Provided information Start Marker

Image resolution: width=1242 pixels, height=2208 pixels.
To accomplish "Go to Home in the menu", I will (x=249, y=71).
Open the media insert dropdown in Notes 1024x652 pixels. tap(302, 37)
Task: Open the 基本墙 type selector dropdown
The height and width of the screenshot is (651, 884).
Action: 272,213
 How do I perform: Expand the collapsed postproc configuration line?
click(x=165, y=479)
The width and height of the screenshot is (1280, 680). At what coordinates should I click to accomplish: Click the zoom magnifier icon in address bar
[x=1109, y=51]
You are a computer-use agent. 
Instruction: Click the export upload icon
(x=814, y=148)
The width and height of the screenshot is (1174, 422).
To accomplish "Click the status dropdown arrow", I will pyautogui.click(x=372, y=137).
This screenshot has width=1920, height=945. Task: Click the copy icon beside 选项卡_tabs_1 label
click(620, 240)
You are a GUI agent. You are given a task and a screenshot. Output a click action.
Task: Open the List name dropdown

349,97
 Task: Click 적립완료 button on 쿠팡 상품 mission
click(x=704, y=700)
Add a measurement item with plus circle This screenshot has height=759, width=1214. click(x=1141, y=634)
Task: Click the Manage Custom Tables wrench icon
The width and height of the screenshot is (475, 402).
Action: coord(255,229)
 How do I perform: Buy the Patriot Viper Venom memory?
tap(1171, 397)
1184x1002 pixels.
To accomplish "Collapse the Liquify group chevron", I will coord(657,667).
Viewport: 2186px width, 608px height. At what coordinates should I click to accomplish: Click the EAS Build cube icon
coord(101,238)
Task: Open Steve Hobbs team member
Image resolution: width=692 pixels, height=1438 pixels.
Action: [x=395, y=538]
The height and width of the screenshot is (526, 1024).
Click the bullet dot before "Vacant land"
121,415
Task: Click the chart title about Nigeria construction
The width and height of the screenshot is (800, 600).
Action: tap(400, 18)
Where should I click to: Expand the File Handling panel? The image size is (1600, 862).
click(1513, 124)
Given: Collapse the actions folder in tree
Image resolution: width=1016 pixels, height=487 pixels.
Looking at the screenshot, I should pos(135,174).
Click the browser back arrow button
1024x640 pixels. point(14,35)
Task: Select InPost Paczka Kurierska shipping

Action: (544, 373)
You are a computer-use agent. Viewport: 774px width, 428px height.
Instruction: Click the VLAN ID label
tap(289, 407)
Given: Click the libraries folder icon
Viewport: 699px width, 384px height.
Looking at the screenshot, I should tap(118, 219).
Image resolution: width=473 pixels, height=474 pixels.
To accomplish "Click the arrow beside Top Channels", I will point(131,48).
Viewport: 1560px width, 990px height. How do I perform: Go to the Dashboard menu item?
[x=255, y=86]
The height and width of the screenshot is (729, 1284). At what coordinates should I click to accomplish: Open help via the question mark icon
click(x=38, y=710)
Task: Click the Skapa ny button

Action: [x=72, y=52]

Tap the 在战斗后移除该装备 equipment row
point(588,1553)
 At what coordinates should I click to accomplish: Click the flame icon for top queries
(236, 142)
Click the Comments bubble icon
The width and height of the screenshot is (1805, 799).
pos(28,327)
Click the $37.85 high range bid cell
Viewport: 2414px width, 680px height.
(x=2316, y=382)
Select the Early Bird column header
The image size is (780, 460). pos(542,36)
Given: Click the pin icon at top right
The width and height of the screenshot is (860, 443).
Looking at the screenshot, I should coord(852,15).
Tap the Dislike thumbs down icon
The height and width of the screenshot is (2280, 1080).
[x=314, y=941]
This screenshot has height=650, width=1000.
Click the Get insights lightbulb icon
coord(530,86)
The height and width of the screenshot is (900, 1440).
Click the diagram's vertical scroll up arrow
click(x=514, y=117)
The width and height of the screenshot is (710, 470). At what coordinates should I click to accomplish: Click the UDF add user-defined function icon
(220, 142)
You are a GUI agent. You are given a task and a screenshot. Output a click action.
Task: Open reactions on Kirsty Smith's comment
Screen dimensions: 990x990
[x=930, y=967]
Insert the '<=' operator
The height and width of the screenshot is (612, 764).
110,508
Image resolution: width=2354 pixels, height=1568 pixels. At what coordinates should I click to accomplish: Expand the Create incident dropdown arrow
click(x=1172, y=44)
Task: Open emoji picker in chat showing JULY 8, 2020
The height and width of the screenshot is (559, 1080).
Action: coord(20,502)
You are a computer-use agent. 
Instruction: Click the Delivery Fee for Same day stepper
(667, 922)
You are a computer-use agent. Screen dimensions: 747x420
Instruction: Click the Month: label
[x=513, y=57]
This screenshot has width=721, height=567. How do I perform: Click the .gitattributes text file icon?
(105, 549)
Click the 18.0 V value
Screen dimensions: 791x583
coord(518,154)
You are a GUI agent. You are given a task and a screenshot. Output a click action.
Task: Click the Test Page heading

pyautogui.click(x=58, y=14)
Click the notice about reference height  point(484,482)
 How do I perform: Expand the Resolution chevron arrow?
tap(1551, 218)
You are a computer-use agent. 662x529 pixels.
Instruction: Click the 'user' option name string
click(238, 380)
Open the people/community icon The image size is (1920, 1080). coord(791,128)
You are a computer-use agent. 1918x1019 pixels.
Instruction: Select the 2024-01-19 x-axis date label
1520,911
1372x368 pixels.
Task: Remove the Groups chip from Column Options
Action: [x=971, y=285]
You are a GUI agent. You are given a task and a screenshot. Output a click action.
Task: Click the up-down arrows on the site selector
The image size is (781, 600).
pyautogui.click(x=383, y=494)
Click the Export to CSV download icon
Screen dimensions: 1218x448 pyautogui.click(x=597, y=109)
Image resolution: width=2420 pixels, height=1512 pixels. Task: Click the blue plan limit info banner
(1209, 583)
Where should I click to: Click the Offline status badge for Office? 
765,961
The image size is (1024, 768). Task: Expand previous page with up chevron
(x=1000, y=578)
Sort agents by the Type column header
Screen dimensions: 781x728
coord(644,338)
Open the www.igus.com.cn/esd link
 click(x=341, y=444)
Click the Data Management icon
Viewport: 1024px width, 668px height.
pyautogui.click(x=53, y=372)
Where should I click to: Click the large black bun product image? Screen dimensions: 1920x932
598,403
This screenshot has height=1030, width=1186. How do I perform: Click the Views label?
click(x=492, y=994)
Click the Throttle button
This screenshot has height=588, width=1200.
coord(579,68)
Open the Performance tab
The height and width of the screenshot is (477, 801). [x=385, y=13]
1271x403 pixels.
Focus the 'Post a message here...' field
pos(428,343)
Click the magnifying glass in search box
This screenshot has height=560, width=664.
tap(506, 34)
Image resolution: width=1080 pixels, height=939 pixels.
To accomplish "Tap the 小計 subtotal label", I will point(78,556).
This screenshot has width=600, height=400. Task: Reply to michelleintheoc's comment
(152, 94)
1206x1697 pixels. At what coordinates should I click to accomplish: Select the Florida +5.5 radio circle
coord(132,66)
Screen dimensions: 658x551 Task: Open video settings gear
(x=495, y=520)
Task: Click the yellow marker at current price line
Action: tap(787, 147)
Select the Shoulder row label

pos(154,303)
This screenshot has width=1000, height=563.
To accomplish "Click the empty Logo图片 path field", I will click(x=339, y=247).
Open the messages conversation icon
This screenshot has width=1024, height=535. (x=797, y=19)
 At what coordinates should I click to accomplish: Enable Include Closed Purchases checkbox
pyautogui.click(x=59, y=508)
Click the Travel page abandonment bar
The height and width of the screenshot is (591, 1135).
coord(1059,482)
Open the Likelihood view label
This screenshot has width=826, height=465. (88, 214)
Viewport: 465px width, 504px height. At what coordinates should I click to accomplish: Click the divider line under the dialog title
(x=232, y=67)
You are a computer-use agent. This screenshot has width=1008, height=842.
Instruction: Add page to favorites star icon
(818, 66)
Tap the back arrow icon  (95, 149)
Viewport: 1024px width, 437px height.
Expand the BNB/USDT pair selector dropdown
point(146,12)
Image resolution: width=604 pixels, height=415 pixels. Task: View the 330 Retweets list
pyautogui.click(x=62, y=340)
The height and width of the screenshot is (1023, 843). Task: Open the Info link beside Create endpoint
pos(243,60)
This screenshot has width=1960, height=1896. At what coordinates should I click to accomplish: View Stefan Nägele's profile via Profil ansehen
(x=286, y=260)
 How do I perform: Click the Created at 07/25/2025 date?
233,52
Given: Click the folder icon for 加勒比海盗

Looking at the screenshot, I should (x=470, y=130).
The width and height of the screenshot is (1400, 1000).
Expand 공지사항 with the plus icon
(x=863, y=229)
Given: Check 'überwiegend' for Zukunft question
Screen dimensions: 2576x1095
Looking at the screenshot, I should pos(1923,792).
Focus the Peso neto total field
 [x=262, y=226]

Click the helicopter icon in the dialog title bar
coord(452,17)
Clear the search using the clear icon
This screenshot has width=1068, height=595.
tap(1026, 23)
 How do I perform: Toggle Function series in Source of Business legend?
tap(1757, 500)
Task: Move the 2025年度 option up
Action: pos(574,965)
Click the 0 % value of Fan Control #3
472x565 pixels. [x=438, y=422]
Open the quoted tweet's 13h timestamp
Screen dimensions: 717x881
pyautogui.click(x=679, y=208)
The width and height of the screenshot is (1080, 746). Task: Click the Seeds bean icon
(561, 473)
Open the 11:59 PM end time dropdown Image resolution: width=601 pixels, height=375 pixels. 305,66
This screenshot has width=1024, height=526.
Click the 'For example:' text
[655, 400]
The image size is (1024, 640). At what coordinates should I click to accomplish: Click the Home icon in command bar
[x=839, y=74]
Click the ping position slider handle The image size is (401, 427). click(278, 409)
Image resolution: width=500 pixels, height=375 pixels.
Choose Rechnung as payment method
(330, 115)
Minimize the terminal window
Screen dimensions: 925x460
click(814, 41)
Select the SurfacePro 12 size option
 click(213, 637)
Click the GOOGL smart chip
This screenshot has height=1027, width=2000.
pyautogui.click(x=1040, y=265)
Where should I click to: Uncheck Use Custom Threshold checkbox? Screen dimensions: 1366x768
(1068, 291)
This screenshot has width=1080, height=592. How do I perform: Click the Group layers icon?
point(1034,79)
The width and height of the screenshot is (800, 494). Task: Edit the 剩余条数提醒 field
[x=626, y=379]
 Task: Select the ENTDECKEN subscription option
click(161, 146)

Provided information End Marker

Problem: A single number is the answer here: the count of lines in the material above holding the string "about".

The answer: 2